Assisti a todos os shows que Adriana Calcanhotto fez em Belém, inclusive quando seu sobrenome tinha apenas um "t". Acredito que foram cinco, no total.
Na alvorada da década de 1990, quando estava bem no comecinho da carreira e só lançara seu primeiro álbum (Enguiço, 1990), a apresentação aconteceu numa casa noturna que bombava na época, o Olê Olá, um mondrongo de madeira com telhado de palha no valoroso bairro da Marambaia, que um dia pegou fogo e depois se acabou. No local, hoje, existe a 1.356.879ª loja da Yamada na cidade.
Naquela oportunidade, cheguei a visitá-la no camarim (por sinal, um espaço horroroso, indigno de uma artista como ela), onde eu, meu irmão e minha tia fomos recebidos com bastante cortesia. Lembro-me bem daquela noite, quando ela fez um de seus números por assim dizer humorísticos, cantando um jingle dos tempos da ditadura militar que começava com "Esse é um país que vai pra frente". Ao cantar o primeiro verso, a reação da plateia foi de riso irônico (como a própria cantora queria, obviamente). Acho que ninguém acreditava nessa ideia. A propósito, já procurei pela Internet e nunca encontrei a letra integral dessa composição. Se algum puder me fornecer, agradeço.
Anos mais tarde, o segundo show (maravilhoso!) aconteceu no Theatro da Paz, quando Adriana testava repertório para lançar um projeto futuro, ao vivo, que veio a se tornar o CD Público (2000). Naquela noite, também fui ao camarim, em companhia de minha amiga Erika Bechara. Ganhei um autógrafo e consegui duas fotos. Passados alguns meses, com o CD já lançado, ela retornou com o mesmo show, só que agora em sua versão final, mais elaborada.
A quarta apresentação foi na Assembleia Paraense, que então concentrava praticamente todos os bons eventos do gênero na cidade. Àquela altura, o CD Cantada (2002) já fora lançado e vimos uma Adriana mais agitada no palco, inclusive dançando funk.
E ontem, no dia em que completava 43 anos, Adriana voltou a Belém, desta feita para o lugar onde hoje quase tudo acontece, de chá de velhinhas a Fórum Social Mundial: o Hangar. A turnê do mais recente CD, Maré, chegou com uma apresentação bem comportadinha, privilegiando canções lentas que induziam, no máximo, aquele movimento pendular quando fingimos dançar. Quase um movimento de maré, se me permitem a analogia, aquele balanço delicando que experimentamos quando estamos dentro d'água.

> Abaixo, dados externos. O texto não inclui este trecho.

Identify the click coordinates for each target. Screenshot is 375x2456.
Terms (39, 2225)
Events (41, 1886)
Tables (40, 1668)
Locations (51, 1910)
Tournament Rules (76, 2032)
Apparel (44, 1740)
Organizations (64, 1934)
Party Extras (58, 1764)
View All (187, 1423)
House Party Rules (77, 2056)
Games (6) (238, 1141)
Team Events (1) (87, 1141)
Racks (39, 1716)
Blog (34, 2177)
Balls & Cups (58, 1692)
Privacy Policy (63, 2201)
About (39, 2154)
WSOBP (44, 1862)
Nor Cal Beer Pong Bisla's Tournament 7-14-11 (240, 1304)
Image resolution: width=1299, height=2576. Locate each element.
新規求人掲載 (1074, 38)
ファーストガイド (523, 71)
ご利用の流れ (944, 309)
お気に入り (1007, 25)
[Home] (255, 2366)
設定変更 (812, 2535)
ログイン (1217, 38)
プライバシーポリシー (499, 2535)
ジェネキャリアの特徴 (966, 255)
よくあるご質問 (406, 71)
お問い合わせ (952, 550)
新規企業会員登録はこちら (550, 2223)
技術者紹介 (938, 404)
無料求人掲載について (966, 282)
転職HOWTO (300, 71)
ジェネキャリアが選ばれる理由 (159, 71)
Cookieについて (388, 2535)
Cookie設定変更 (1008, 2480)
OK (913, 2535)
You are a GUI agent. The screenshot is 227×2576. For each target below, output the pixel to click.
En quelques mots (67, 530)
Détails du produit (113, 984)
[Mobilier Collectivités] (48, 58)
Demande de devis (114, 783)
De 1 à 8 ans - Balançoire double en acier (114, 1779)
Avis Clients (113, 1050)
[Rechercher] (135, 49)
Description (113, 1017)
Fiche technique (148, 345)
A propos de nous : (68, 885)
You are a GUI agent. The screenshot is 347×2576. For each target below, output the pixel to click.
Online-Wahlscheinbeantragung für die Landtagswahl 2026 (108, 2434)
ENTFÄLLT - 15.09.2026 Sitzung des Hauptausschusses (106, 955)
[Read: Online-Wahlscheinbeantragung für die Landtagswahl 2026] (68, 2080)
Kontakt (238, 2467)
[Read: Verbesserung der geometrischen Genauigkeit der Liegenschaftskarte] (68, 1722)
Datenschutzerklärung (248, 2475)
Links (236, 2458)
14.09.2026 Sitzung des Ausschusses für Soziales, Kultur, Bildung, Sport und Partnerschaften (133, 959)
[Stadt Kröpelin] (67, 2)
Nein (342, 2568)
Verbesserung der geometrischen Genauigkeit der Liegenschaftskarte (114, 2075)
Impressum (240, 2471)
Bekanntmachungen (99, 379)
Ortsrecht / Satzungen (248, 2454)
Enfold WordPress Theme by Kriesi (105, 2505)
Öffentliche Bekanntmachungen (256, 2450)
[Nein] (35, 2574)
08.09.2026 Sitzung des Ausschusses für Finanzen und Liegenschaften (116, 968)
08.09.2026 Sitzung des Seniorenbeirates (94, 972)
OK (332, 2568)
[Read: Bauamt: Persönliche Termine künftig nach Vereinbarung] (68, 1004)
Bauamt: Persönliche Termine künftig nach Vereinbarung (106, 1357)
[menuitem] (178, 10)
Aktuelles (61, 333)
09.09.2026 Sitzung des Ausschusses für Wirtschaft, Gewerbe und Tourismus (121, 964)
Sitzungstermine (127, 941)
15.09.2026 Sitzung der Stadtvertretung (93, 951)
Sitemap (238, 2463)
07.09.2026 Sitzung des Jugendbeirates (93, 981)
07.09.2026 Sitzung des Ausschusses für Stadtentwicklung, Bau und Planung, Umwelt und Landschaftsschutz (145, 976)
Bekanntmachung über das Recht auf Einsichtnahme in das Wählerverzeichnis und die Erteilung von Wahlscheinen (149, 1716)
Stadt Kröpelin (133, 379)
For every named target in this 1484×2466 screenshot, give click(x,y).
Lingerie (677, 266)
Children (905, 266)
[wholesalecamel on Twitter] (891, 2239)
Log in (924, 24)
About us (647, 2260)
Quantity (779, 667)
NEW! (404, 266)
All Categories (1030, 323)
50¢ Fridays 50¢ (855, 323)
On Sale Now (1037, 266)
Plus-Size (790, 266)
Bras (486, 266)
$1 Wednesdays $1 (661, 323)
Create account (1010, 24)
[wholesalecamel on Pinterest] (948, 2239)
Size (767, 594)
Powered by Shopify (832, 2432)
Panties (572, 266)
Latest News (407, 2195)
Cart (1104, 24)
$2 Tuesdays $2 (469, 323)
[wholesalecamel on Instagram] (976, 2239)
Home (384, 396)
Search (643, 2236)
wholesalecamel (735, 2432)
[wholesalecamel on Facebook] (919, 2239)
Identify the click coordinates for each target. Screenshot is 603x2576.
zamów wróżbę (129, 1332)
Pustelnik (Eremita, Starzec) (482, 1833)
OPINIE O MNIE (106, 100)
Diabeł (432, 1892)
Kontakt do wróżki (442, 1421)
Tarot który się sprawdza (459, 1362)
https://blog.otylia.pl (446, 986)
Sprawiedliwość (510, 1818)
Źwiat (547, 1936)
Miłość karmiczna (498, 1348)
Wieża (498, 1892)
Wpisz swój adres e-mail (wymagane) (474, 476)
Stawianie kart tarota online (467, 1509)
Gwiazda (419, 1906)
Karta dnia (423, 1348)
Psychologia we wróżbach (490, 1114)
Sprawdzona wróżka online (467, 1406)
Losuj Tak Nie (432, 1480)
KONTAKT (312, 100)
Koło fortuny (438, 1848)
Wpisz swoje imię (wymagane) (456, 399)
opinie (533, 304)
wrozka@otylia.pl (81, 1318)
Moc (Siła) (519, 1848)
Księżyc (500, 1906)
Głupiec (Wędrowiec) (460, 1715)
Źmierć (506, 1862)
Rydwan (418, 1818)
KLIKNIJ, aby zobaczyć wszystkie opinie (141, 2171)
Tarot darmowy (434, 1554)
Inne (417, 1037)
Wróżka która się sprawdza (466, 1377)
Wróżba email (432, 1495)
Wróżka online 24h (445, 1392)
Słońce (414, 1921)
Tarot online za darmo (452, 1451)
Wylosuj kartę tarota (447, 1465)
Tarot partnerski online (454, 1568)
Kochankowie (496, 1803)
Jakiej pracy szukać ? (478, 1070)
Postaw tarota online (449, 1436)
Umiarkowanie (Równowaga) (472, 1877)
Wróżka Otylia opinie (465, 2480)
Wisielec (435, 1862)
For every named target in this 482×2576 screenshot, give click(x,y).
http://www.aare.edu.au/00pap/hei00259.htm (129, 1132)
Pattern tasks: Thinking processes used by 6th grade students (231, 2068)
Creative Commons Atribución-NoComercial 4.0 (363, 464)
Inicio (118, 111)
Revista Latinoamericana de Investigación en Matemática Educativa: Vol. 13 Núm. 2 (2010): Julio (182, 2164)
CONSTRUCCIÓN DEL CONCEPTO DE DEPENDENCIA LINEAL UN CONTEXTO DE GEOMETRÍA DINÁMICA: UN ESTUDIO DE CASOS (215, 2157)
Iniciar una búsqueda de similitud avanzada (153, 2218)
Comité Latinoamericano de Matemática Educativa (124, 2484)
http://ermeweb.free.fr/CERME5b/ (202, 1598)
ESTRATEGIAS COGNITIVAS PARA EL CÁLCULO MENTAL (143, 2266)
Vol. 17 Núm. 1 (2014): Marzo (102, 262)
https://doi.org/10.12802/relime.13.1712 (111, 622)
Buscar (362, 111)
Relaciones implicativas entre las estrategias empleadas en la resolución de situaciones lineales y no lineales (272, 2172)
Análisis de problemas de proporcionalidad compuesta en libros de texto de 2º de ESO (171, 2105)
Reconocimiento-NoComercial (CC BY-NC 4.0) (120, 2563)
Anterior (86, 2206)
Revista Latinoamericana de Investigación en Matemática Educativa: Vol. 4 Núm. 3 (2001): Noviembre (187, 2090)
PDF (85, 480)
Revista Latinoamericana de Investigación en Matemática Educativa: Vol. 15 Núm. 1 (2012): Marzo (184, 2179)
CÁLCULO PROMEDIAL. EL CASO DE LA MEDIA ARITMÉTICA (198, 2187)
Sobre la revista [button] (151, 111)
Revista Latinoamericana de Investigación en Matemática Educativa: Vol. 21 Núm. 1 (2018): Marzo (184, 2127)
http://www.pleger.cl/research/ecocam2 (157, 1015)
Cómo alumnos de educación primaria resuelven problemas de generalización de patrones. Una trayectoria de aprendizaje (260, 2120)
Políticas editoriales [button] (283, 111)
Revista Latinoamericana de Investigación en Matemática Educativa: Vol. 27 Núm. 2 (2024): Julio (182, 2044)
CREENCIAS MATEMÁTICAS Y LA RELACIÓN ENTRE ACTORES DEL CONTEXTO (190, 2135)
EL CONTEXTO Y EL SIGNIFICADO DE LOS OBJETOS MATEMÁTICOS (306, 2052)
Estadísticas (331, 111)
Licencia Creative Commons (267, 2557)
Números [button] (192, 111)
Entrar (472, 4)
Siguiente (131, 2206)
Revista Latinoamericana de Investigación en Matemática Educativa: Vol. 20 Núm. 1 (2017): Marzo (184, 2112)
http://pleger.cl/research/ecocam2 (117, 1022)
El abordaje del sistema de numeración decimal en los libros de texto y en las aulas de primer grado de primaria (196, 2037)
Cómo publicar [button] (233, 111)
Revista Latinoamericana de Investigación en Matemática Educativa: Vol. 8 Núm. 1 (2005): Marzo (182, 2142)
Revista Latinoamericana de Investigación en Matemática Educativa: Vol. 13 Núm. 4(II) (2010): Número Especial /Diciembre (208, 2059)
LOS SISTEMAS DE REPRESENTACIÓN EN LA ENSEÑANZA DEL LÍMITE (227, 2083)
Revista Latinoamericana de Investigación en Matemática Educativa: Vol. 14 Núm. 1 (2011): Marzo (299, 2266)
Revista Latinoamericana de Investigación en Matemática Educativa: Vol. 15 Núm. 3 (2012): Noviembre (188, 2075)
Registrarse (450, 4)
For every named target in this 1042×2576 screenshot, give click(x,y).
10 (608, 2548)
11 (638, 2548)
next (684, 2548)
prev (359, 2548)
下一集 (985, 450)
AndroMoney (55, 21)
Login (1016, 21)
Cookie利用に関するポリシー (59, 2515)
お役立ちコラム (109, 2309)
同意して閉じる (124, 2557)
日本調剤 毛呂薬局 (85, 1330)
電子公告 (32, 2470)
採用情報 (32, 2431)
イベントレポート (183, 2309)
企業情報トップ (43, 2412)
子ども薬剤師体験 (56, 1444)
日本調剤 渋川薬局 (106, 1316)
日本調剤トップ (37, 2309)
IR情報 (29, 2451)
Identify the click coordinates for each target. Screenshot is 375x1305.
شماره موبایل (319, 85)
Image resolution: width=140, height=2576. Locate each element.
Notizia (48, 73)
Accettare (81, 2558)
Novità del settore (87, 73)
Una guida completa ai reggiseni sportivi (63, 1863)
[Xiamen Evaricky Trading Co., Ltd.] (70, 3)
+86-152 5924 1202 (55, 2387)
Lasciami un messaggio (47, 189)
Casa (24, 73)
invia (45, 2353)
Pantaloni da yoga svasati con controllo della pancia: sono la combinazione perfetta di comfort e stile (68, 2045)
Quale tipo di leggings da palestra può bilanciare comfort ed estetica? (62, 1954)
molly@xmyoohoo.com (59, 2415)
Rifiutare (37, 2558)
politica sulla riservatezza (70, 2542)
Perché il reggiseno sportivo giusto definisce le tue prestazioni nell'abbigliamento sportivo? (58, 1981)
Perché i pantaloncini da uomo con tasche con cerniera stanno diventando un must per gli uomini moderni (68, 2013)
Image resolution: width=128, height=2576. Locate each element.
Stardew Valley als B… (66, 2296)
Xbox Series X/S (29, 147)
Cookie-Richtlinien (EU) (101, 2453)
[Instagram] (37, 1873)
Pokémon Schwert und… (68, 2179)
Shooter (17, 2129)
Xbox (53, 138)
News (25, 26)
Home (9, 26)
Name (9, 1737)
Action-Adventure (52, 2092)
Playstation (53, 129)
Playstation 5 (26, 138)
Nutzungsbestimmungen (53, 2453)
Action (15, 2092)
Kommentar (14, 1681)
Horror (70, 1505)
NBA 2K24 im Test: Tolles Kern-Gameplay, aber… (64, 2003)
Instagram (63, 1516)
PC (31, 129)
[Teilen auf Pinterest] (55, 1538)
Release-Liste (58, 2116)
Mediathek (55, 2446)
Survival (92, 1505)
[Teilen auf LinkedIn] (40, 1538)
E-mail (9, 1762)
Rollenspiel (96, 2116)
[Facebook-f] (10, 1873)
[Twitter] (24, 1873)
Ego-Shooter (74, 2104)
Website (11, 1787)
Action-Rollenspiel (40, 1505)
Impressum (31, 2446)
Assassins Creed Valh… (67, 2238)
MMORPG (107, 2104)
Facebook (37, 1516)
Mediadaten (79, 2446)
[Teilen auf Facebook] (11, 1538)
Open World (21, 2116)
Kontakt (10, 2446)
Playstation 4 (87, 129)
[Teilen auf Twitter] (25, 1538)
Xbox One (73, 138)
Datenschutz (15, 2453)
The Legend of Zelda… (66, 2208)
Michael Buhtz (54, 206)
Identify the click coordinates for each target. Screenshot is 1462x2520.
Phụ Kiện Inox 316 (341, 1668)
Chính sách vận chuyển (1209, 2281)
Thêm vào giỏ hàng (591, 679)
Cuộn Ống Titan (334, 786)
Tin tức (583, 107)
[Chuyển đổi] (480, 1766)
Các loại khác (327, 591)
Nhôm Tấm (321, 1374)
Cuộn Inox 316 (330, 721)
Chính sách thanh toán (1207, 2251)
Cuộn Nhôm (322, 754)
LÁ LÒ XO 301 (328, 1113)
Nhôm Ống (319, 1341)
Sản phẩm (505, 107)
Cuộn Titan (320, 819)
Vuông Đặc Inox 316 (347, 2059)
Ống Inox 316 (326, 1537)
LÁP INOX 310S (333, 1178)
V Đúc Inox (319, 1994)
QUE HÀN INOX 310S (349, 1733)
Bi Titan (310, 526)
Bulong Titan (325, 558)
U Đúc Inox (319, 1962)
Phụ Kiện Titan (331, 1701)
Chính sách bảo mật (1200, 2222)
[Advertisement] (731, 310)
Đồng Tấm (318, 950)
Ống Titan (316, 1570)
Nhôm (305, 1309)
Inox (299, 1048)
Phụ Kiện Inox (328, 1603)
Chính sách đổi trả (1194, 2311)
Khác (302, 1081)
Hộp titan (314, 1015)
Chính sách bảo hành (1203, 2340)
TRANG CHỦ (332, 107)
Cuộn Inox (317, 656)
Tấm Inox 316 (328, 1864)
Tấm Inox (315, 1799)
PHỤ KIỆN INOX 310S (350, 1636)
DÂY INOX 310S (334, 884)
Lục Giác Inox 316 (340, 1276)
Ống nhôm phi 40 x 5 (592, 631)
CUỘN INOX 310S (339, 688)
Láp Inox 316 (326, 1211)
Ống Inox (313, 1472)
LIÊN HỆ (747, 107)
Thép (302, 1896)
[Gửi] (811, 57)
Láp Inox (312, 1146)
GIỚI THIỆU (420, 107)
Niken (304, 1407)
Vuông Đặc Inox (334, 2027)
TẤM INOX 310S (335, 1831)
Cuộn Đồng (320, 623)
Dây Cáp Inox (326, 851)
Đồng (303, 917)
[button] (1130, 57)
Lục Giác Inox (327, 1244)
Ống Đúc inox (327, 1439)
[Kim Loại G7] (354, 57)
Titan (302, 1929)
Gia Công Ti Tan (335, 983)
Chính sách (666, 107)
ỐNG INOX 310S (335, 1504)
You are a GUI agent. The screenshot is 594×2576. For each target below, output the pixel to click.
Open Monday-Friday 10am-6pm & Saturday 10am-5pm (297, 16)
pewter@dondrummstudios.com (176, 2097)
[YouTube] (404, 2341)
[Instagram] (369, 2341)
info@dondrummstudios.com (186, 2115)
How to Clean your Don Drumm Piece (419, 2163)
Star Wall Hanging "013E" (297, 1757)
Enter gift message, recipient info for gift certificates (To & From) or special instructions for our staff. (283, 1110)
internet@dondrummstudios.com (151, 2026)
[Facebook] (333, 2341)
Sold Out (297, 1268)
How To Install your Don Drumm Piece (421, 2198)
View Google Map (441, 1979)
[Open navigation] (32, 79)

Adriana Calcanhotto faz show para fãs. Se esse não é o seu caso, é provável que não gostasse do que foi apresentado. Tudo muito lento, exceto numa sequência já próxima ao final, que mesmo assim não supriria a necessidade que muitos têm de adrenalina. Até o som estava econômico, digamos assim. Não sei se foi proposital (ela é tão proposta que bem pode ter sido), mas pela primeira vez estive em uma apresentação musical de onde não saí surdo. Pelo contrário: quando ela falava ou quando cantava uma canção que eu desconhecia, não dava para entender o que dizia.
Adriana, que você vê aí à esquerda fazendo o que mais gosta (cantando e tocando seu violão), metida num lindíssimo figurino, está com a voz mais linda do que nunca. Aveludada, mágica, uma delícia de se ouvir não apenas quando canta, mas também quando fala. A beleza peculiar de seu rosto aumenta quando ela abre um enorme sorriso de prazer, cantando. Seus dons poéticos continuam afinadíssimos, como eu já sabia desde há algumas semanas, ao comprar o CD. E ela continua performática, experimental, ensimesmada, como os grandes poetas românticos. Quando o público reconheceu os acordes iniciais de "Mais feliz" e se danou a cantar, ela não se perturbou: só começou a cantar quando bem entendeu. Na primeira vez em que cantaram parabéns, ela não se manifestou. Na segunda. disse duas vezes "obrigado" e só. Se você não é fã, vai achá-la antipática.
Como fã, adorei.
2 comentários:
Ela é demais, professor! eu praticamente cresci ouvindo adriana, meu pai que D-us o tenha e minha mãe saõ fanáticos por ela, não tinha como ser difertente comigo.
abraços.
Então temos em comum algo que nos preenche muito, minha querida. Abraços calorosos.